- **Instruction a**:
In the thread below, list the materials that CrazyADD-DAD says the fire baskets were made with.

- **Article**:
[start]
# Fire affect



## CrazyADD-DAD (Sep 5, 2012)

Somewhere on here I saw a really neat, fairly easy How-to on some cool fire baskets, made with a fan, some colored LEDs, red string lights and flame cut silks.....and you think I could find the link? NO! Can someone help me out here??


----------



## BobbyA (Aug 20, 2010)

Have you considered a video projector ? They run from $35 to $300 depending on quality. There is a fire clip or three out there that are free.
Can also look on youtube.

Orange, yellow and red lights placed inside and flickering like fire may be enough w/o actual flames being visible in window.
There is a used color organ or two available for sale on the forum, they could be controlled w/ audio from an mp3. Doesn't need to be music.

Could buy a prop controller. picoboo etc.

Could buy a wide flame lamp (from VEI). http://www.visualeffectsinc.com/products/giant-flame-effect-w/10-bulbs/

Hope that gives you some ideas.
[end]
- **Supplied data**:
[start]
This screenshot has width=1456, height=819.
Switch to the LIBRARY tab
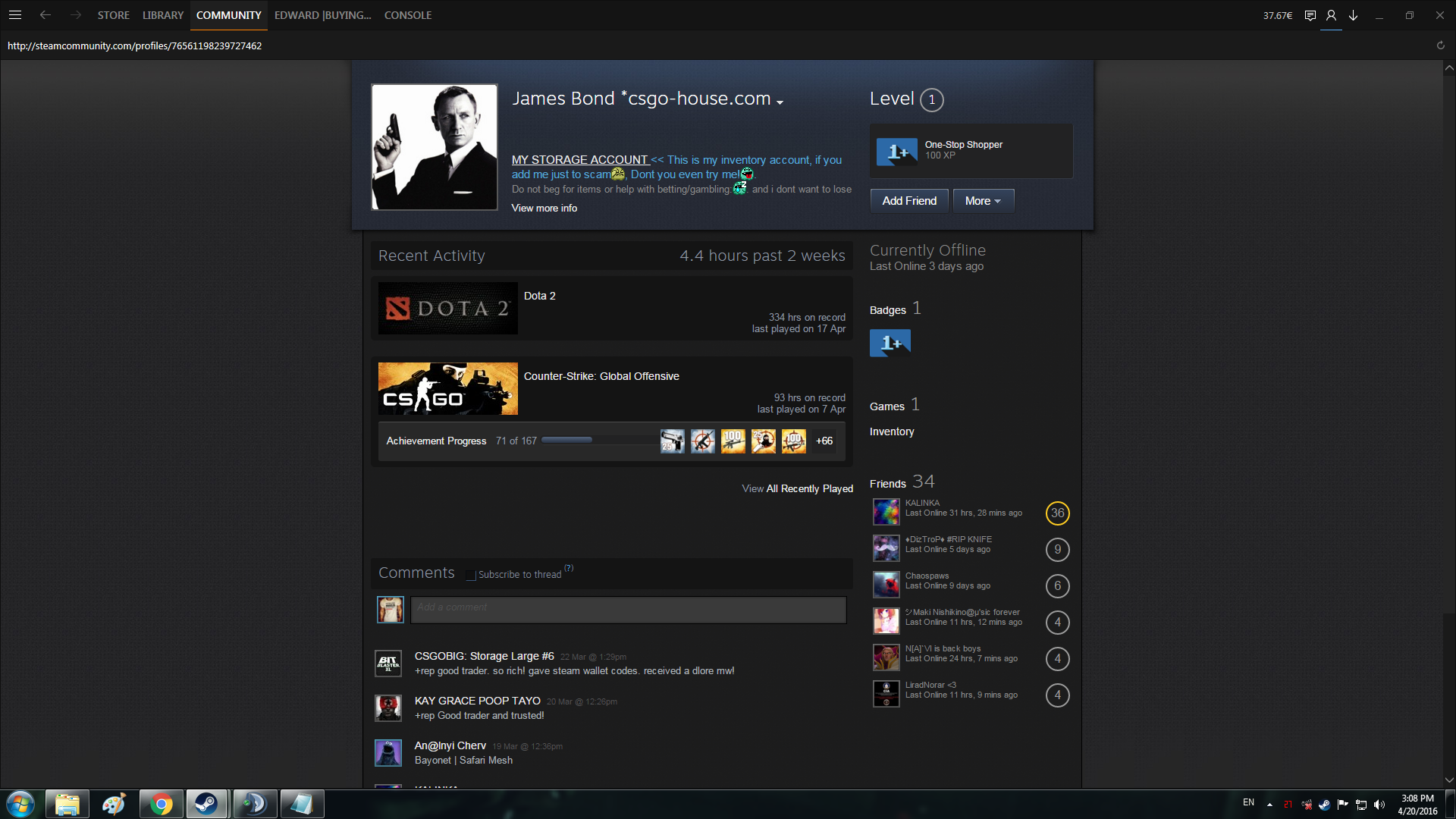coord(163,15)

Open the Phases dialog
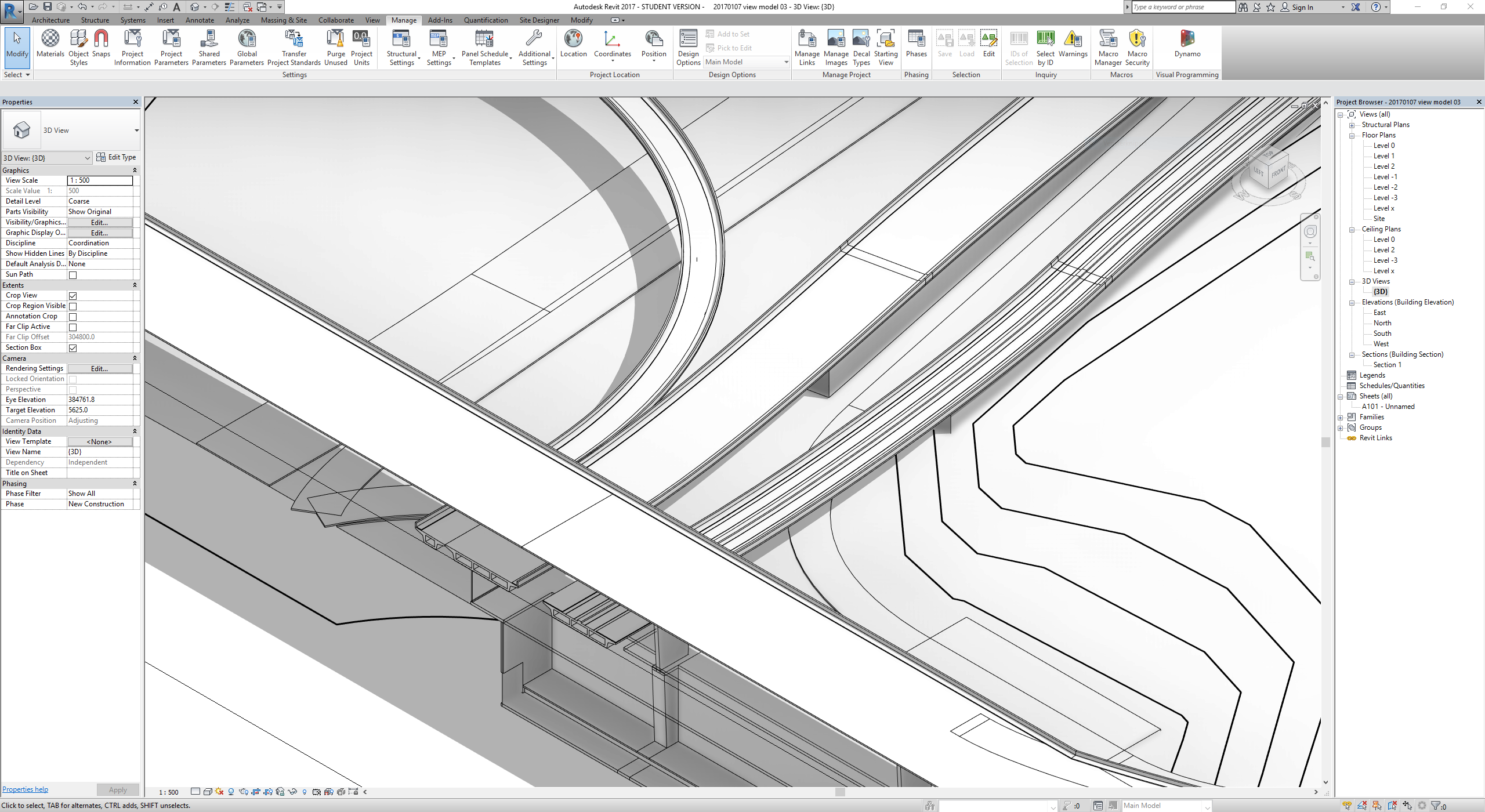[x=915, y=46]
[end]
- **Instruction b**:
Extract every line of the listing that contains the string "width". Case counts.

- **Written response a**:
- a fan
- colored LEDs
- red string lights
- flame cut silks

- **Written response b**:
This screenshot has width=1456, height=819.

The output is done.